On top of 100 mail processing plants already slated for consolidation this year, the cash-strapped U.S. Postal Service is adding 53 others that were previously supposed to be downsized next year. (Brian Kersey / Getty Images)
The U.S. Postal Service is again trying to get smaller, faster.
On top of 100 mail processing plants already slated for consolidation this year, the cash-strapped agency is adding 41 others that were previously supposed to be downsized next year.
The Postal Service announced its plan to accelerate those plant consolidations in a notification Tuesday to the union that represents many plant employees.
While most workers are protected from layoffs, some may face reassignment to vacant jobs, Patrick Devine, a USPS contract administration manager, wrote in the letter to the American Postal Workers Union. Devine did not say how many employees work at the affected plants; the APWU also did not have a number Wednesday.

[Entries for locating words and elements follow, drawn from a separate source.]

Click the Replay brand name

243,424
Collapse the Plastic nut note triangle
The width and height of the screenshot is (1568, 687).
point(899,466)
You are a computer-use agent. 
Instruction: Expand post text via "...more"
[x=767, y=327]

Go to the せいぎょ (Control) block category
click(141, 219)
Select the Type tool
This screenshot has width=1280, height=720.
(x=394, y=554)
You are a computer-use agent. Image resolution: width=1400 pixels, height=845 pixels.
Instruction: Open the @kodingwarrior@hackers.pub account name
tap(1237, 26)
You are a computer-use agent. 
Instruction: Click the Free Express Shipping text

The union posted the letter on its website, accompanied by a statement from president Cliff Guffey predicting a “devastating” effect on service.
“These closures will eliminate jobs, harm communities, and delay mail delivery every day, Monday through Saturday,” Guffey said. He again urged Congress to pass “meaningful postal reform” that “restores the Postal Service to financial stability without destroying service or harming postal workers.”
In an email, USPS spokeswoman Sue Brennan attributed the decision to the Postal Service’s dire financial condition and the continuing falloff in profitable first-class mail volume. As a result, she said, “we must continue to improve operational efficiencies and reduce costs by making better use of space, staffing, equipment and transportation in processing the nation’s mail.”
Under a three-stage downsizing effort begun last year, the Postal Service is slashing the number of processing plants in half — from 460 to around 230 — by next year:
48 processing operations were shuttered last year.
141 will be shuttered this year — up from 82 that were previously announced.
The rest of the downsizing will occur next year.
The Postal Service estimates $1.2 billion in annual savings and a loss of 13,000 jobs. This year’s round of cuts is now expected to be complete by the end of September.
When publishing the consolidation timetable last year, USPS officials made clear that adjustments were possible, Brenan said. “So, what we’ve done this week is announce the specifics of what we said back then we might do,” she said.